When you and your friend were talking alone, you were both more or less natural with your speech and manner. Here's the kicker: if interaction is observed, it becomes performance. And the great thing is, there doesn't even have to be a physical audience for such performance to begin; the performer merely has to imagine one. In psychology, we call this the imaginary audience (quel suprise). It's what happens to teenagers when they're worried about looking cool and fearing embarrassment around every turn. There's also something psychologists call the spotlight effect, which is almost the same thing.

A quote from my Statistics textbook: "The spotlight effect refers to overestimating the extent to which others notice your appearance or behavior, especially when you commit a faux pas. Effectively, you feel as if you are suddenly standing in a spotlight with everyone watching. In one demonstration of this phenomenon, Gilovich, Medvec, and Savitsky (2000) asked college students to put on a Barry Manilow T-shirt that fellow students had previously judged to be embarrassing. The participants were then led into a room in which other students were already participating in an experiment. After a few minutes, the participant was led back out of the room and was allowed to remove the shirt [thank goodness]. Later, each participant was asked to estimate how many people in the room had noticed the shirt. The individuals in the room were also asked whether they noticed the shirt. In the study, the participants significantly overestimated the actual number of people who had noticed." (From "Essentials of Statistics for the Behavioral Sciences," by Frederick J. Gravetter and Larry B. Wallnau, 2011)

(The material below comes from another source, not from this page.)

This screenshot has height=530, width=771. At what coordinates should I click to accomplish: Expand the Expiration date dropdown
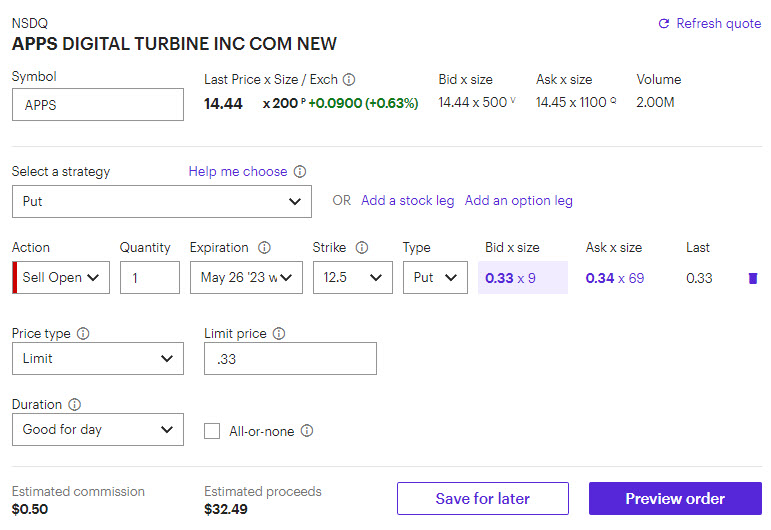pyautogui.click(x=246, y=278)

I'm going to write a self-help book with a title that I know will sell a million copies. I'll call it, "Nobody Cares: Empowering Yourself by Eliminating the Imaginary Audience." Half Joking. Give it ten years.

Part of what the class Actor as Thinker is about is how to internalize cognitive processes so that you're actually thinking as your character would, and not as someone standing on the stage worrying about what the audience is thinking. Forgetting the audience is difficult; to do so one must interact with the other characters onstage and have a vested interest in what they have to say. You have to listen to them, otherwise your next line has no motivation. The chemistry and emotional interactions of the actors is just as important as the script. Sure, you can have one without the other, but you'd end up with either a book on tape or a silent film (both are reasonable pastimes, but they're not theatre).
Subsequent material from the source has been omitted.